REMI

Building hike reflects strong industrial market

Monday, June 1, 2015

A significant rise in buildings over the past year has placed three industrial development markets in Canada among a list of top ten in North America.

About 17.4 million square feet is now under construction in Canada, 33 per cent of which is preleased. Toronto, Calgary and Edmonton account for 75 per cent of this total industrial space.

Findings stem from a new Avison Young report, which says Canada also claims six of the lowest vacancy rates and four of the highest average asking net rental rates, with strong investor demand in quality products.

In fact, Bill Argeropoulos, principal and practice leader of research (Canada) for Avison Young, and report author, says the industrial market is outpacing the office and retail sectors despite volatile, yet localized, oil prices and a low Canadian dollar and GDP numbers.

In the office market, he says, “Pressure is building as a result of a burgeoning new supply pipeline in major markets, such as Vancouver, Calgary and Toronto.”

Meanwhile, the closure of Future Shop and Target, along with other retailers, is a main factor affecting the retail sector.

“An established and expanding distribution and logistics-driven industry and a sustained U.S. recovery will provide upside, and if a low Canadian dollar persists, it will fuel exports and boost a retooled manufacturing sector, particularly in Ontario and Quebec,” he predicts. “The only caveat: manufacturers linked to the oil and gas sector will face headwinds.”

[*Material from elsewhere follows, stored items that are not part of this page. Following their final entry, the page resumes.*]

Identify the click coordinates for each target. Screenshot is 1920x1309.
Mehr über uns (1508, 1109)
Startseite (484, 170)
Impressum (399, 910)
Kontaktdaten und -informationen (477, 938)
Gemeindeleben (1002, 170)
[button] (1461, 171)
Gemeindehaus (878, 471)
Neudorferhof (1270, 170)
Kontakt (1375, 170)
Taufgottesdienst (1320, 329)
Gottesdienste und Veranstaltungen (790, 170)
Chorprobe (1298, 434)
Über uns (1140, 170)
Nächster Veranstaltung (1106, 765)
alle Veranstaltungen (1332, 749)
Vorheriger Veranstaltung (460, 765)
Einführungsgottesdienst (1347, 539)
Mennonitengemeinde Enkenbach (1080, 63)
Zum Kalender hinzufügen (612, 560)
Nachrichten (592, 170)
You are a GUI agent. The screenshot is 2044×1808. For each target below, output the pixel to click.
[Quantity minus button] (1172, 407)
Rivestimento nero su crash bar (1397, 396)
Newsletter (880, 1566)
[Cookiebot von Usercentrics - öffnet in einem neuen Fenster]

Looking ahead, Mark Rose, chair and chief executive officer of Avison Young, notes that strong momentum in the U.S., shows good prospects for economic expansion spreading north to benefit Canada.

Overall, out of 42 industrial markets, which Avison Young tracked across North America, vacancy declined in 32 markets, increased in eight and remained the same in two during the 12 month period to the end of the first quarter of 2015.

Other notable highlights from the study states Regina recorded the lowest vacancy rate at two per cent, while Montreal had the country’s highest vacancy at 6.6 per cent.

Western markets experienced a slight increase at 4.1 per cent during the past year compared with a 4.6 per cent decrease in Eastern markets.

The average national asking net rental rate rose to $7.90 per square foot (psf), with higher rates seen in the West at $9.21 psf, compared to the East at $6.33 psf.